We've had some ESP failures on some of our larger oil producers. Those are the temporary issues -- we've done some injection conversions taking producers to waterflood injection and that takes some time to see the oil production benefit from those. And then one of our mature fields, our field experienced an increase in water cut late first quarter.
And put that in perspective, it's a 3,000 barrel a day field that's now producing close to 1,000 barrels a day. So it's not a big producer, but on the margin, that loss of 2,000 barrels a day impacted second quarter. It actually had a slight impact on the first quarter as well.
So when we look at the second quarter, we just felt like given those events, it was probably appropriate to guide conservatively flat I'll tell you, the team is expecting to beat that. So we'll see, but we want to guide conservatively and we'll see as we go through the quarter some of the temporary issues will get back.
I think it's important to highlight given the pace of new well drills, the quality of those wells, the recompletes, we remain confident in our ability to grow production in the back half of the year. So no change to guidance for '23..
Our next question comes from Charles Meade at Johnson Rice..
John, I wondered if we could talk a little bit about the time line for these -- the Krabdagu appraisal wells. And maybe I was -- maybe I was off on the wrong track, but I thought we were going to get the -- some of these appraisal results a little earlier.
But I found myself wondering maybe these wells, you've designed them to be eventual producers, and so they took longer to drill.
So could you comment on, I guess, both of those things, what the time line is and whether the current time line is -- fits with what you expected and whether these are going to be producers and when you think you'll be in a position to share that connected volume investment..
Yes, Charles, I don't know where you got any ideas on time line because it wouldn't have been from us, but just because Total is operating. I would say the Krabdagu 2 moved on pretty much as expected. We're just in a period now where we're gaining data through the buildup. And so that is the most important information in terms of connected volumes.

■ BRIEF
Reproduce word for word the part of the earnings call transcript starting at "And put that" and ending at "will get back.".

■ COLLECTED MATERIAL

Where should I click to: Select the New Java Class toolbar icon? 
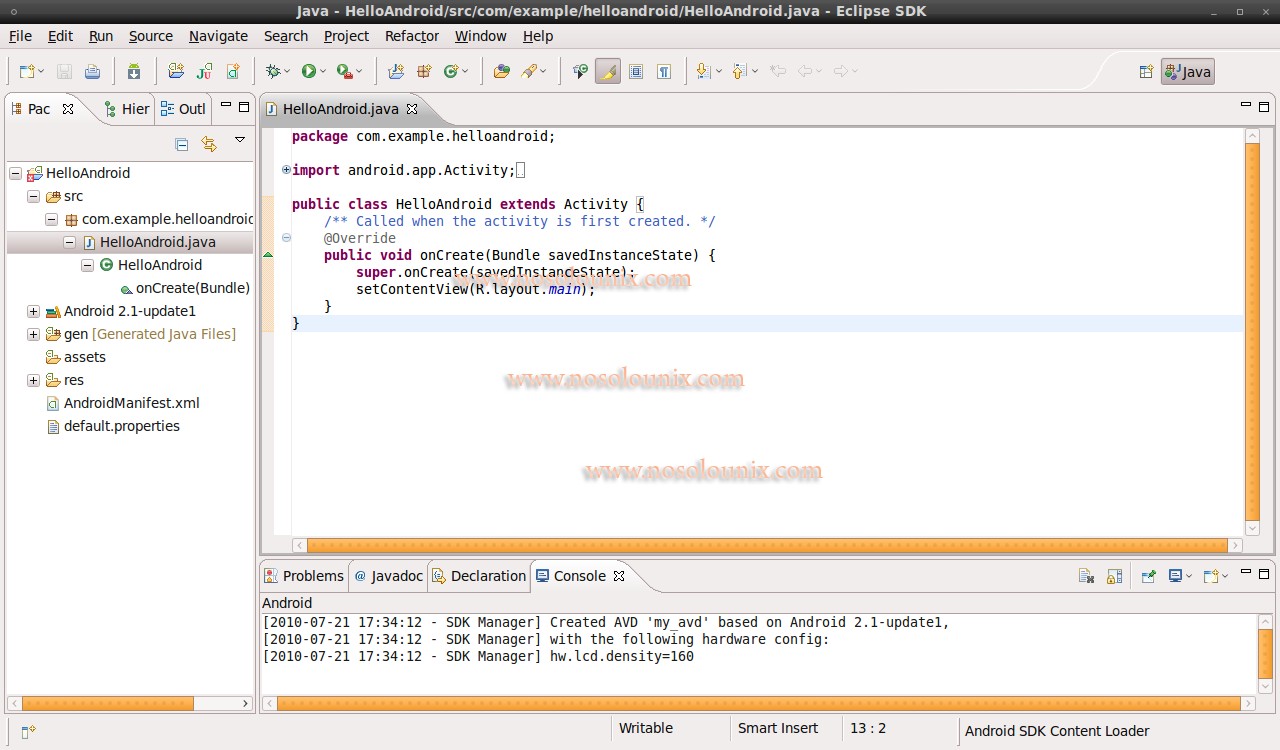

■ TASK ANSWER
And put that in perspective, it's a 3,000 barrel a day field that's now producing close to 1,000 barrels a day. So it's not a big producer, but on the margin, that loss of 2,000 barrels a day impacted second quarter. It actually had a slight impact on the first quarter as well.
So when we look at the second quarter, we just felt like given those events, it was probably appropriate to guide conservatively flat I'll tell you, the team is expecting to beat that. So we'll see, but we want to guide conservatively and we'll see as we go through the quarter some of the temporary issues will get back.